共同通信社が運営するアメリカンフットボール専門のウェブマガジン。国内外のフットボールを紹介するベテラン記者のコラムや、国内注目試合の見どころやリポートなどを毎週掲載する。監修は共同通信記者で、NFLの解説者でもある宍戸博昭。

CFL挑戦の日本選手にエール 歴史的瞬間に立ち会える幸せ実感

2021.8.4 17:17 生沢 浩 いけざわ・ひろし
アクティブロースター入りを目指すアルエッツのRB李卓選手(26)=MontrealAlouettes– Dominick Gravel
アクティブロースター入りを目指すアルエッツのRB李卓選手(26)=MontrealAlouettes– Dominick Gravel

 

 私事で恐縮だが、筆者が日本社会人アメリカンフットボール協会の事業部広報兼国際戦略担当に就任して1カ月が経過した。そんな筆者にとって7月31日は早くも大きな節目となった。

 この日は現地時間8月5日(日本時間6日)に開幕するカナディアンフットボールリーグ(CFL)の各チームが開幕ロースターを決定する期限だったからだ。

 そして、トレーニングキャンプに参加している6人の日本人選手全員が、それぞれのチームのアクティブロースター(試合出場登録する可能性のある上限44人)またはプラクティスロースター(チームに帯同する練習生、同13人)に登録されて残留が決まったのだ。

 100年を超す歴史を持つCFLで、これだけの日本人選手が実力を認められたのは快挙と言っていい。
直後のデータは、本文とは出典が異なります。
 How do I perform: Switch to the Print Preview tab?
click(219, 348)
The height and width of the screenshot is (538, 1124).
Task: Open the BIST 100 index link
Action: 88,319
 協会としては2019年秋にCFLとパートナーシップを結んでから、2年弱で成果を出したことになる。

 

 6人の日本人選手のうち、LB丸尾玲寿里選手(アサヒ飲料チャレンジャーズ―ウィニペグ・ブルーボマーズ)とK山﨑丈路選手(オービック・シーガルズ―BCライオンズ)はアクティブロースターに登録となり、早ければ開幕週にも出場の機会がある。

 現地からの情報によれば、丸尾選手はスペシャルチームで出場する可能性が高い。また、山﨑選手はアクティブロースター上で唯一のK、すなわち先発メンバーなのでフル出場は確実だ。活躍を期待したい。

開幕戦でデビューする可能性が高い、ブルボマーズのK山﨑丈路選手=BCLions
開幕戦でデビューする可能性が高い、BCライオンズのK山﨑丈路選手=BCLions

 

 プラクティスロースター入りして今後の出場機会を狙うのはRB李卓選手(オービック―モントリオール・アルエッツ)、LB山岸明生選手(富士通フロンティアーズ―アルエッツ)、OL町野友哉選手(富士通―ブルーボマーズ)、K佐藤敏基選手(IBMビッグブルー―トロント・アーゴナーツ)だ。

 佐藤選手自身のSNSの投稿によれば、アーゴナーツはグローバル選手をローテーションでアクティブロースターに登録する方針のため、佐藤選手もレギュラーシーズンのどこかのタイミングで公式戦デビューを果たすものとみられる。

 

 筆者が現職に正式に就任したのは7月1日だが、実は昨秋から業務提携という形で協会の仕事には一部関わってきた。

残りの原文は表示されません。